素粒子の構造が解明できれば原子炉のコントロールは可能かとのご質問ですが
人に放射能をコントロールすると言うことは困難で有ろうと考えます。放射能を持つ元素はそれが安定になろうと余剰エネルギーを核外に色々な形で放射線を放出しているのですが、その放出を核外から何らかの方策を用いて止める、即ち非放射性にすると言うことは中々困難ではないでしょうか。先ず、TDSの基本からと考えています。しかし、我々が放射性同位元素を用いて何らかの行為を行おうとすれば、必ず放射線によるリスクがついて回ります。放射能の恩恵に預かろうとすれば、リスクを何が何でも最小にするようにしなければなりませんね。

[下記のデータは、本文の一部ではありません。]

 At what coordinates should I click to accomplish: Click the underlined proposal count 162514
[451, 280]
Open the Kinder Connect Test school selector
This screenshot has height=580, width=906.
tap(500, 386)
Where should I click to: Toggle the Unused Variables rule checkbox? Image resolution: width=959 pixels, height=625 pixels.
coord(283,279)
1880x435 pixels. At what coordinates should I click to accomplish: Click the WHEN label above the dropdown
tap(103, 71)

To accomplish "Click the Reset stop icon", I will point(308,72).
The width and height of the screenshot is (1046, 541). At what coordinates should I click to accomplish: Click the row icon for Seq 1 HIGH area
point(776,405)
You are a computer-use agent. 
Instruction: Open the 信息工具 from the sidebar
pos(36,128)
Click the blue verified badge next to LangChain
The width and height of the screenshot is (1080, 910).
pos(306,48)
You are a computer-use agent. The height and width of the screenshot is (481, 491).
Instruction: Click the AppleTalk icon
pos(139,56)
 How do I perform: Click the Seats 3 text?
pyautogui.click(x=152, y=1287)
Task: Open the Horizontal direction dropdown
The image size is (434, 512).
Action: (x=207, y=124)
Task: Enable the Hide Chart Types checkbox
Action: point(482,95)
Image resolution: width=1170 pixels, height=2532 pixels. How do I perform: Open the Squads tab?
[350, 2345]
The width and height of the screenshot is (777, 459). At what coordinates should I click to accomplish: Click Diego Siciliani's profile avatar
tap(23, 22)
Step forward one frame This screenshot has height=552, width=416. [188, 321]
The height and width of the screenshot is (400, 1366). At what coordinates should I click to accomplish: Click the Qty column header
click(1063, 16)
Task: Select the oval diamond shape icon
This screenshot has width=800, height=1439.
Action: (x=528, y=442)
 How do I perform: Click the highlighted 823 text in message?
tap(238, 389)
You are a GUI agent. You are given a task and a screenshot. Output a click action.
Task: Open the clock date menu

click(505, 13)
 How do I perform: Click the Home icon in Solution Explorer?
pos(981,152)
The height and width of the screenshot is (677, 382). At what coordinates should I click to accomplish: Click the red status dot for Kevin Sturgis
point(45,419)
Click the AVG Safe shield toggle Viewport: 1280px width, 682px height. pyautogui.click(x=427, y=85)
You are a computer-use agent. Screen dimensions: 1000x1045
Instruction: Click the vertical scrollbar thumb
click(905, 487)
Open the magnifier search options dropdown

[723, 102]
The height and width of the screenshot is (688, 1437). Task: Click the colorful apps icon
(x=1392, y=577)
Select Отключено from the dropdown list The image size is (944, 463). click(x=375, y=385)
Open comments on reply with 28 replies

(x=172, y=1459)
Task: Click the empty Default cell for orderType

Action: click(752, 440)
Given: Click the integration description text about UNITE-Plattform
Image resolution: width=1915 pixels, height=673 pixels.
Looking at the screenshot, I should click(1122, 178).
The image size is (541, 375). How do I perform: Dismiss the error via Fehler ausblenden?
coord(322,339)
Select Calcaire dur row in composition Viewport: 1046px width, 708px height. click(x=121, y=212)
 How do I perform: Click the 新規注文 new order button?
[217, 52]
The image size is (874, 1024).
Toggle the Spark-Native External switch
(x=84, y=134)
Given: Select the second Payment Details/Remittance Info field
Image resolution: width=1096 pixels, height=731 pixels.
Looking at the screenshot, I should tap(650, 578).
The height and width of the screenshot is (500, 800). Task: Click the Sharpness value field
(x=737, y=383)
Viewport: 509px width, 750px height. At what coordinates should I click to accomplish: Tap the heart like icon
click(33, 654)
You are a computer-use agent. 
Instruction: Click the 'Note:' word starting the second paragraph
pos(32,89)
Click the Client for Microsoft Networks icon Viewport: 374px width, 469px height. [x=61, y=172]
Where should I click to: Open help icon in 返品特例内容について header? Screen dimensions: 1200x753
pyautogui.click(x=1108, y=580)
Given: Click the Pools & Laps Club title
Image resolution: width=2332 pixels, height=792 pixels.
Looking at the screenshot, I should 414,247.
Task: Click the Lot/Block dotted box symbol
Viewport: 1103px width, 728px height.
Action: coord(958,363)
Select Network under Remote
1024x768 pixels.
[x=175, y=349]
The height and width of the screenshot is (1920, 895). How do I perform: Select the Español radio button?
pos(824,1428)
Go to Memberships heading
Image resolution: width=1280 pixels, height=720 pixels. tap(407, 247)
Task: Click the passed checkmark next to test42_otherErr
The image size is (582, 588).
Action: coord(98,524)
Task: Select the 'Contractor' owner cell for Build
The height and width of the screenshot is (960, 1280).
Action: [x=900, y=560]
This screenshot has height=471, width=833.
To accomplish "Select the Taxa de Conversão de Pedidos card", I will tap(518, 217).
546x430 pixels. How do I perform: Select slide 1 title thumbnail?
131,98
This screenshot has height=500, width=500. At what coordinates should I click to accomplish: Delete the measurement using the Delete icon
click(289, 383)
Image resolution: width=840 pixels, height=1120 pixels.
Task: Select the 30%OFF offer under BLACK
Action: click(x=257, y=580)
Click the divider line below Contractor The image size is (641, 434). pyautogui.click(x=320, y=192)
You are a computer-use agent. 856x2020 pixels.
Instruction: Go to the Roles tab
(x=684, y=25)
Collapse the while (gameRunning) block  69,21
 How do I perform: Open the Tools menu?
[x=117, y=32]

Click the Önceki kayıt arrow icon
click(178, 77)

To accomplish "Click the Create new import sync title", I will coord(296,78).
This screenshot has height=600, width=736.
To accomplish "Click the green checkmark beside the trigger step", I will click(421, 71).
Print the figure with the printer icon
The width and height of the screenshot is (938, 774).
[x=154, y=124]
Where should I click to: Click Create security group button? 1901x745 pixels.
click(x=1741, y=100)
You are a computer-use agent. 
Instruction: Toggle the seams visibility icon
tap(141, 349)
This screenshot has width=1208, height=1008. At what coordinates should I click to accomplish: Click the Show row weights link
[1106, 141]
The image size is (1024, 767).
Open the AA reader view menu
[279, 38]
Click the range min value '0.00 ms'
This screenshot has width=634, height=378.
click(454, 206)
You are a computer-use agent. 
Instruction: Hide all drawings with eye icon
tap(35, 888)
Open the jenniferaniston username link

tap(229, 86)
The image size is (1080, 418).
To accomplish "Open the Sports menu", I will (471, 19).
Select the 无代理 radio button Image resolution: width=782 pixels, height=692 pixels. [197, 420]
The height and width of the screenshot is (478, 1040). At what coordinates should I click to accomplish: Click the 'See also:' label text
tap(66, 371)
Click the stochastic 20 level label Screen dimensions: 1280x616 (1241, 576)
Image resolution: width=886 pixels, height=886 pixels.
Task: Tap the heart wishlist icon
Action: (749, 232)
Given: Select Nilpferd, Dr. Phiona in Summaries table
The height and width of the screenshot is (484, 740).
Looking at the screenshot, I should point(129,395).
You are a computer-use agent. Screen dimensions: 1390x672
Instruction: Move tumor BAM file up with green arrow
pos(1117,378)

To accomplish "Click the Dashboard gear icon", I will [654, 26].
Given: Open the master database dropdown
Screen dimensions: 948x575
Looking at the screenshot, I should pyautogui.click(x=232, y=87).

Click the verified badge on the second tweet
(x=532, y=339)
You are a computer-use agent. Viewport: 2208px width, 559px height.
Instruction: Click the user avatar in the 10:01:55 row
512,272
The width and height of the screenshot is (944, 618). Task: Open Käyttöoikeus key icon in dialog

放射線技師さんとのことで、物理屋の私も心強く思っています。テンメイ氏のブログをも拝見させて頂いております。テンメイ氏のブログ欄をお借りして拙い私見を申し上げました。sacraさんもどうか頑張ってください。私も何らかのお手伝いが出来ればと考えてはおりますが・・・・。失礼しました。
投稿: 窓際の物理屋 | 2011年9月23日 (金) 22時00分
> 窓際の物理屋さん
はじめまして。コメントありがとうございます。
お名前と内容からして、ご専門の方でしょうが、
これだけの内容を書くのは大変だったでしょう。
この種の理数系の書き込みをする方の中で、これだけの
人間的な気配りを織り交ぜる方も珍しいですね。
その意味でも、トップクラスの「コメント」だと思います。
ただ、この長さと内容のお話であれば、ご自分のサイトで、
10倍前後の詳しさの「記事」を書いた方がいいとは思います。
ウチは、ごく一部を除くと、高校卒業レベルで十分
対応できる内容を心がけてるサイトです。
つまり、基本的には、普通の人を相手にしてるわけです。
多少の意欲や関心さえあれば十分という姿勢。
たとえばこの記事は、シーベルトとベクレルの違いや関係が
分からない人のための初歩的説明です。
つまり、高校1、2年の物理のレベルですね。
だから、記事を書く時、僕の手元には高校の教科書が
置かれてるし、計算も比喩も小学生レベルで行っています。
他の情報も、ネットや大新聞、つまり身近な情報源を使ってます。
別記事で微分方程式を扱う時にも、高校生の
微積の知識で理解できるように書いてますし、
セシウム牛肉の時の定積分も、高校教科書レベルでした。
窓際の物理屋さんのお話は、私はそれなりに「理解」できますが、
高級な話があちこちに挿入されています。
それは、別に構わない事ですが、それなりの筋立てで、
具体的なデータや計算と共に、それなりの方に向けて、
ご自分で情報発信すべきだと思います。
なお、内容的な応答は、あえて差し控えさせて頂きます。
管理人としては、読者の方々の参考になれば幸いです。
もちろん、私自身にとっても参考や刺激になりましたけどね。
いずれにせよ、放射線リスクを「正しく恐れる」ことが出来るよう、
今後も一人一人が出来る範囲で努力すべきでしょうね。
微力ながら、私も継続的に記事を書いて行くつもりです。。
投稿: テンメイ | 2011年9月24日 (土) 23時26分
とてもわかりやすかったです!
来年か再来年の自由研究に使わせてもらっていいですか?
投稿: フォルト | 2012年11月12日 (月) 20時29分
> フォルトさん
はじめまして。コメントどうもです。
自由研究ということは、高校生か中学生の方ですかね。
使って頂くのは嬉しいし、もちろんOKですが、
これは震災後まもない時期に書いた記事だから、
説明不足な点も色々とあります。
その後、かなり多くの記事を追加してるので、
余裕があれば、いくつか目を通してみてください。
あと、学校に提出するのなら一応、当サイトの名前、
「テンメイのRUN&BIKE」は明記して欲しいと思います。
いかにも個人サイト的な名前で、書きにくいと感じたら、
厚生省、文科省、放射線医学総合研究所とか、
もっと聞こえのいいサイトを参照してください♪
再来年もその先も、まだまだ放射能と放射線は残ります。